Helen Perry, a nurse practitioner from Florida who has headed GRM’s Matamoros project since October, told Border Report a month ago that her organization raised at least $500,000 to construct the tent field hospital.

Read a Border Report story on preparations for the tent hospital.

On Thursday, GRM officials gave a few tours of the facility, showing it off for local leaders prior to any actual patients coming in and contaminating the area. Leiner said staff have N-95 masks, face shields and gowns and all necessary appropriate gear.

A woman helps to put a mask on a child on April 29, 2020, at the Matamoros, Mexico, camp where asylum seekers live. (Courtesy Photo)

Furthermore, a South Texas woman earlier this week donated 1,000 face masks to asylum-seekers living in the camp, which were distributed through Catholic Charities of the Rio Grande Valley.
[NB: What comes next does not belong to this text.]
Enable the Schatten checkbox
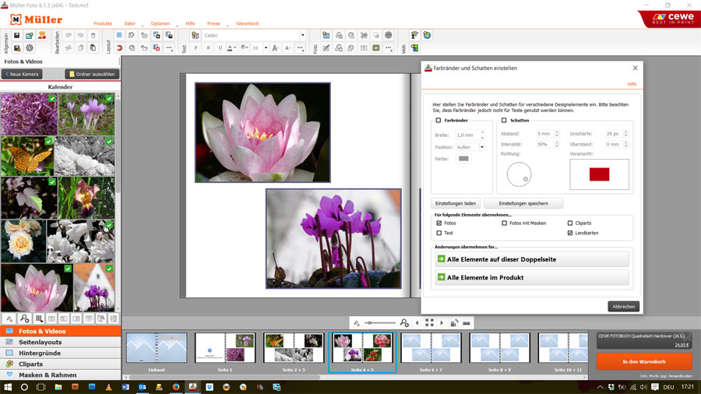701x394 pixels. click(x=504, y=121)

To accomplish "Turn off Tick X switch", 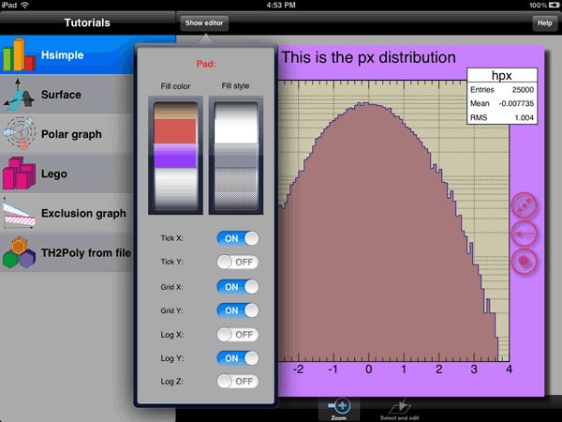I will (x=238, y=238).
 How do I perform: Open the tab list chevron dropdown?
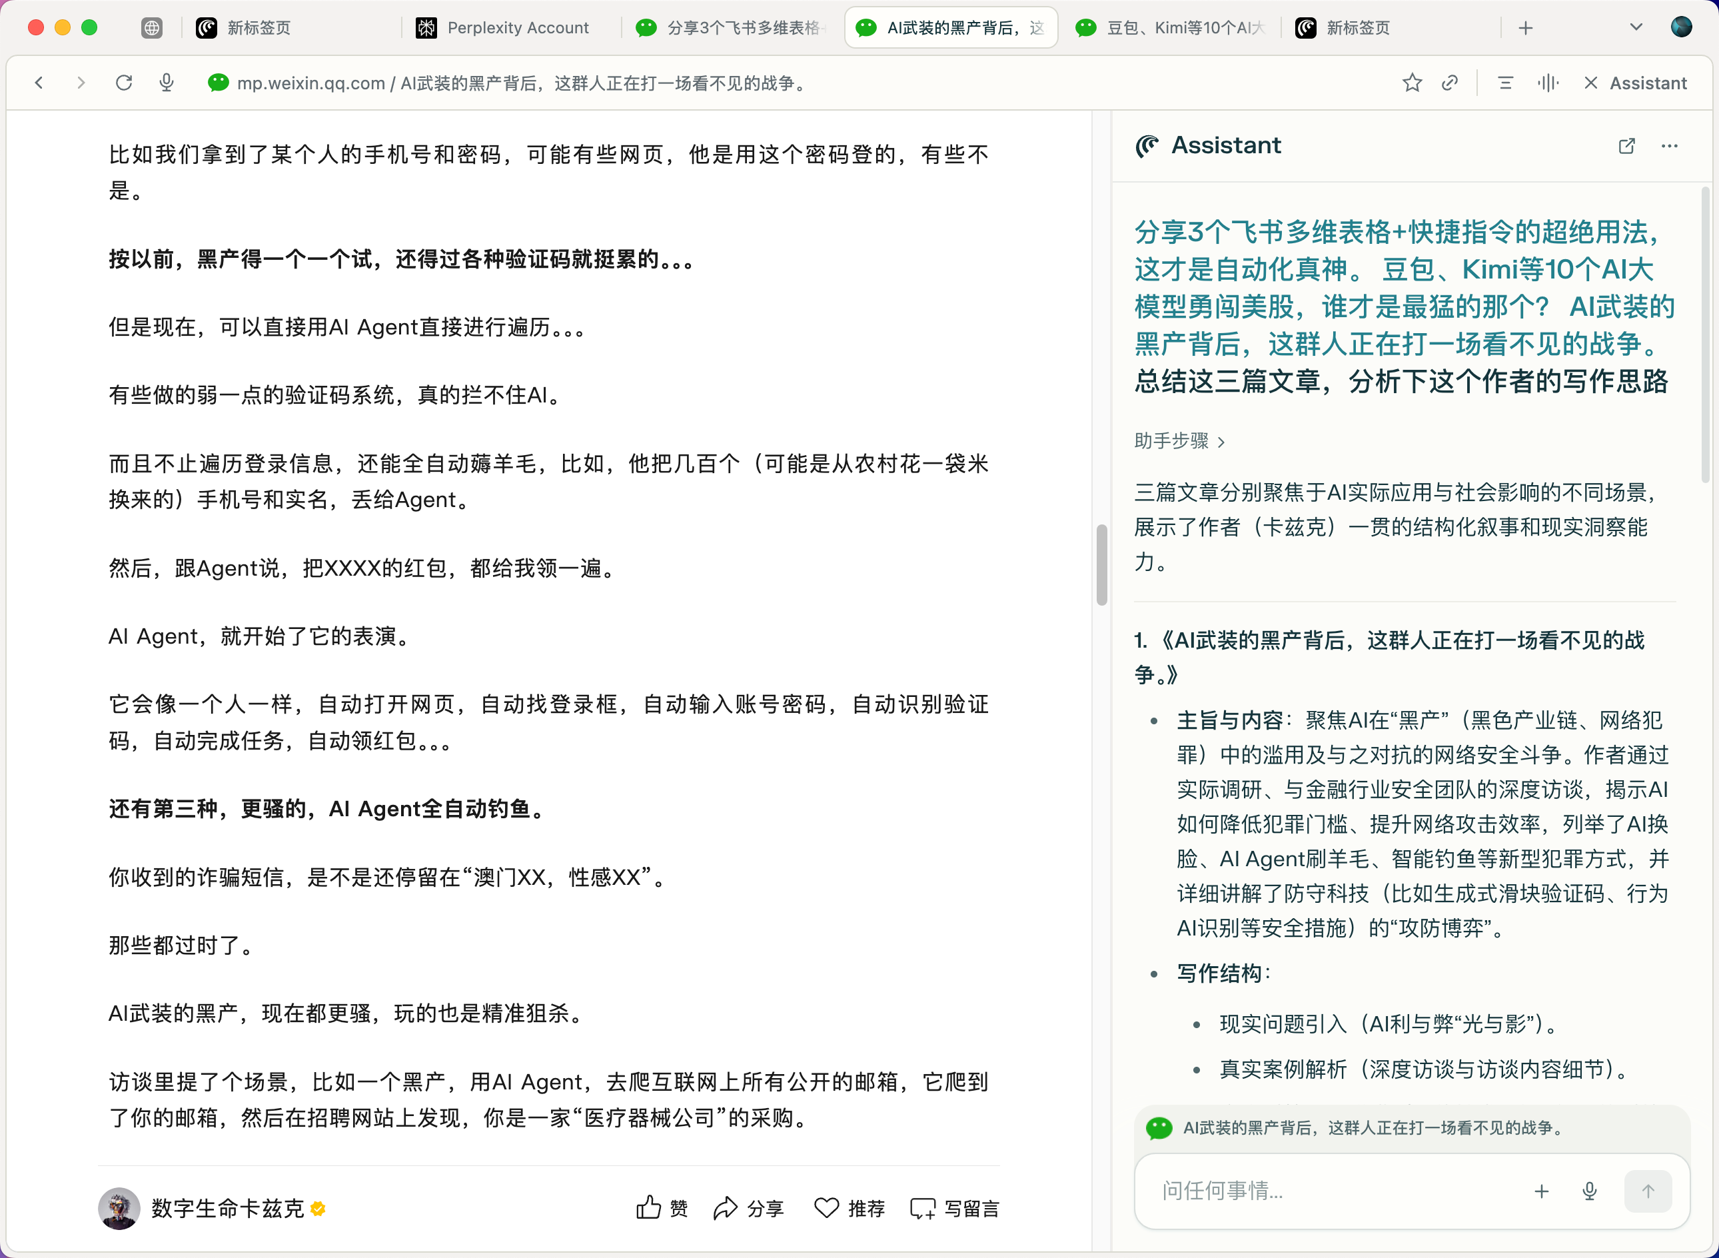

The number of migrants living at the camp has dipped some, now estimated at between 1,000 to 2,000, by volunteer organization, which is down from the 3,000 who lived there prior to the pandemic. This could be, in part, because the Mexican government daily sends buses to the camp offering free rides to migrants to cities on Mexico’s southern border, such as Tapachula. It also is attributed to virtually no migrants being sent to remain in Mexico as part of the Migrant Protection Program since the Southwest border was shut down on March 20 to non-essential travel due to COVID-19. U.S. Border Patrol agents now process migrants in the field and most are rapidly expelled from the United States often on flights back to their countries of origin, Border Patrol agents told Border Report.